Page text
[Start of Attachment]
The distinctiveness, and success, of Swachh Bharat
With a bottom-up approach, India has become a global leader in sanitation. Plastic waste management is next
The Swachh Bharat Mission (SBM) is a leading example of an all-hands-ondeck-approach towards achieving a crucial national goal. Prime Minister Narendra Modi envisioned SBM to become a people’s movement, and it has truly become everyone’s priority. The partnerships and convergence that this programme has achieved, across states, between the public and private sectors, and most importantly, between the government and its citizens, is unique. Since the speech by the PM in 2014, the world’s largest behaviour change programme has managed to make incredible strides — increasing India’s sanitation coverage from 39% to nearly 100% in just five years. Over 10 crore toilets have been built across rural India so far, and over 5.99 lakh villages and 699 districts have been declared Open Defecation Free (ODF).
[End of Attachment]
Available data
[Start of Attachment]
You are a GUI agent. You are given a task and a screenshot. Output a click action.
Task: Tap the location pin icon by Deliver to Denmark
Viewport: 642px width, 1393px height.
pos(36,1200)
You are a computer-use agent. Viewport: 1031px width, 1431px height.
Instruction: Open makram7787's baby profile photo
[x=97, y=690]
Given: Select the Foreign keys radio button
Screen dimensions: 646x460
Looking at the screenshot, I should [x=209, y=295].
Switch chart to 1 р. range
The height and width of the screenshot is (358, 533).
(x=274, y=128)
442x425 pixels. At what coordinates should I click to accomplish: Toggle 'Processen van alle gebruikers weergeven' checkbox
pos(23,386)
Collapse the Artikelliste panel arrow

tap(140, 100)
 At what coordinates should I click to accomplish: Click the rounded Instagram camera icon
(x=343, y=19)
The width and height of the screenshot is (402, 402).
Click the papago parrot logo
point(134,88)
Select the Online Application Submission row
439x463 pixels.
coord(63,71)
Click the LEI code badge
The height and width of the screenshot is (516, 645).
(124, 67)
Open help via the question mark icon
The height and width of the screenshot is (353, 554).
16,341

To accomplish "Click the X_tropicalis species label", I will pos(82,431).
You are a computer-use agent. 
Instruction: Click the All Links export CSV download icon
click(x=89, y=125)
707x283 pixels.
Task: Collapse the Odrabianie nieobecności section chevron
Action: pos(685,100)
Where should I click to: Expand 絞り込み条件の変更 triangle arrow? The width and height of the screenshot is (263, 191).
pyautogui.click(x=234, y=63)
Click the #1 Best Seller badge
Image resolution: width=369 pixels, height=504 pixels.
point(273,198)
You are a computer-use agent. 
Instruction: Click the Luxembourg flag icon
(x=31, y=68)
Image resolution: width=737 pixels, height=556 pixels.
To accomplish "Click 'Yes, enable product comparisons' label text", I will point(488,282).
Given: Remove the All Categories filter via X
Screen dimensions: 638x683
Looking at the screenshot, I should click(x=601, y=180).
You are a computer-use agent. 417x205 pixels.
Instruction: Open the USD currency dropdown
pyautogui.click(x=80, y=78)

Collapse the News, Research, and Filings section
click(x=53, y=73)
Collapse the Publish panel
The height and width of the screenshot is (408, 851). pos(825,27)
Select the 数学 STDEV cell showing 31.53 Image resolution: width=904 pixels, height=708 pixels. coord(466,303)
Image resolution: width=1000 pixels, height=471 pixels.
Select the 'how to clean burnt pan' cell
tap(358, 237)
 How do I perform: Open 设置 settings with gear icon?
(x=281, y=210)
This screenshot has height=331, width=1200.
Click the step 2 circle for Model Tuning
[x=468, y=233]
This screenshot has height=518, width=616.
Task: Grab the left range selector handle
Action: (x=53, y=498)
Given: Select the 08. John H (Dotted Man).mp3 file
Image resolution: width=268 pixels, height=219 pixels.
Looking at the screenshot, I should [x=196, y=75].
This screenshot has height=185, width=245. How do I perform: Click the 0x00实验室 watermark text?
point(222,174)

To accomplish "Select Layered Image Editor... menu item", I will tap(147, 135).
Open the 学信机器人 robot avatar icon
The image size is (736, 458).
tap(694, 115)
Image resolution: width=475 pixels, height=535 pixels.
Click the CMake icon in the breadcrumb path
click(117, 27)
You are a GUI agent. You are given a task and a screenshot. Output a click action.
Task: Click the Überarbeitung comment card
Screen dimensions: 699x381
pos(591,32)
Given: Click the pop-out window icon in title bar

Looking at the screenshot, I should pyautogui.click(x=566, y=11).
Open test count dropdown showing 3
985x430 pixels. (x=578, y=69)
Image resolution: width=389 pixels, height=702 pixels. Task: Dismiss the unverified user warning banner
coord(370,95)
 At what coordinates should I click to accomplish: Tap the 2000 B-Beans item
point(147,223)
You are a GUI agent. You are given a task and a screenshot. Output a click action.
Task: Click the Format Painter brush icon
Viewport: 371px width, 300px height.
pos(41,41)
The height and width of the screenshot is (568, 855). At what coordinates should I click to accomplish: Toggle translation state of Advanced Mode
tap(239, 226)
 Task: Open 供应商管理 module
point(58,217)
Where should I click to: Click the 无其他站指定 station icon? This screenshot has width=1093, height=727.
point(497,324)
[End of Attachment]
Task to carry out
Carry on the Swachh Bharat article, picking up right after its last sentence. The entries have nothing to do with the Swachh Bharat article.

Reply
A significant reason for why this has been possible is because SBM followed a bottom-up approach to behaviour change, and a widespread partnership-driven approach to implementation. SBM followed a demand-driven approach, as opposed to the supply-driven approach of previous sanitation programmes. Panchayat members, ASHA and anganwadi workers, women, children, youth workers, school teachers, senior citizens, and the differently-abled took ownership of, and led the
swachhata brigade in their communities. At the same time, the mission seamlessly promoted the basic principles of cooperative federalism. It provided ample flexibility to states to tweak the campaign and delivery mechanisms to suit their cultural contexts. It also built effective monitoring systems to track progress, such as geo-tagging of toilets, and multiple layers of verification by citizens, the administration, and independent parties. It subsequently incentivised the best-performing states and districts. The National Annual Rural Sanitation Survey (NARSS 2019-20), conducted by an independent verification agency under the World Bank support project to SBM, broadly confirms these achievements for rural India.
The mission has also relied on strategically utilising resources and social capital from other ministries. Under the Swachhata Action Plan, various non-sanitation departments have contributed an additional ~45,000 crore for sanitation in their respective sectors, including highways, petrol pumps, railways, schools, hospitals, and others. They have further strived to make sanitation everyone’s business.
The success of SBM has created a blueprint for large-scale participatory development programmes, and other programmes of the government are in fact imbibing many facets of it. For example, the POSHAN scheme is leveraging the social capital of various grassroots functionaries, volunteers, self -help groups, and swachhagrahis, to bring about behaviour change at the grassroots.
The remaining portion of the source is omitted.